As Mickelsen wrote in a commentary for the Star-Tribune, her friend’s daughter recently came home with an opt-out form received from her high school teacher.
According to the girl, her 10th-grade English teacher had handed out the forms to everyone in class and had urged them to get their parents to sign it. The teacher said that if enough students opted out of the Minnesota Comprehensive Exams, eventually the state would stop giving them. He also said he’d conduct regular classes for everyone opting out, leaving the impression that those who took the test would fall behind.
The high school student pleaded with her parents to let her opt out. They initially rejected the idea but were eventually worn down by the teenager. She prevailed.
Mickelsen sees that story for what it is.
We can’t blame students for wanting to get out of a task they don’t like. That’s the nature of being teens. We can’t blame well-to-do parents for luxuriating their children with permissiveness. That is the nature of being privileged parents.
But, the teachers though…
There are two more ways of getting rid of the [achievement] gap.
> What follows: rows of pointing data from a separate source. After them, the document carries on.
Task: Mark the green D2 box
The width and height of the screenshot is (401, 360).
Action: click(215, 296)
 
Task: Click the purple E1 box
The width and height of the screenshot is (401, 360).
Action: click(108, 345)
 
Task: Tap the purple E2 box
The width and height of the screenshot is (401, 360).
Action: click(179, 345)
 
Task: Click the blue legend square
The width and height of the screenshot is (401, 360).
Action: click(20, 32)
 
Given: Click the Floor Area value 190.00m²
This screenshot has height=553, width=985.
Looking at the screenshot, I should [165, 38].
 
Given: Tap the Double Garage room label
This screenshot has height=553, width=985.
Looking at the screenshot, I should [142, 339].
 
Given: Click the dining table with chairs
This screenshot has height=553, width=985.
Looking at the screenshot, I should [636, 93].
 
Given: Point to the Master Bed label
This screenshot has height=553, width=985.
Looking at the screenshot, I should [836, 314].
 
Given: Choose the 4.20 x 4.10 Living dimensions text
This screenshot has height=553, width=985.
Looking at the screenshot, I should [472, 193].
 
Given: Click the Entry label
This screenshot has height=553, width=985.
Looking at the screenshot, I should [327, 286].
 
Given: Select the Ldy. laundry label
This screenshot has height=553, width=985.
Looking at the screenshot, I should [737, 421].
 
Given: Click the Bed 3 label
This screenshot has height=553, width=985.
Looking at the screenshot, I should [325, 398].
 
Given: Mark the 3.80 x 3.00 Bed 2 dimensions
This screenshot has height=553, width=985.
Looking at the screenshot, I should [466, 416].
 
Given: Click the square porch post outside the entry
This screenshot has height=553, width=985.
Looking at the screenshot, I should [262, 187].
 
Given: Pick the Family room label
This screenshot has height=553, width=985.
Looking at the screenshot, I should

- Option No. 1: We can change our schools to better fit the needs of students in the 21st century.
- Option No. 2: We can stop collecting the incriminating data. No evidence. No gap. No need to change a thing.
I can see why the teachers unions like Option No. 2, since this group is notoriously resistant to change. So let’s stop pretending this is all about the terrors of testing and the loss of childhood and creativity, etc., because…
Historically, teachers have never had a problem with so-called “high-stakes” or “high-stress” testing. Hell, this is the profession that invented the dreaded final exam and surprise pop-quiz. Nor is standardized testing something new. The SAT exams were introduced in 1926. The Iowa Basic Skills Test, which even I, an ancient crone, took back in my elementary days, was first administered in 1935.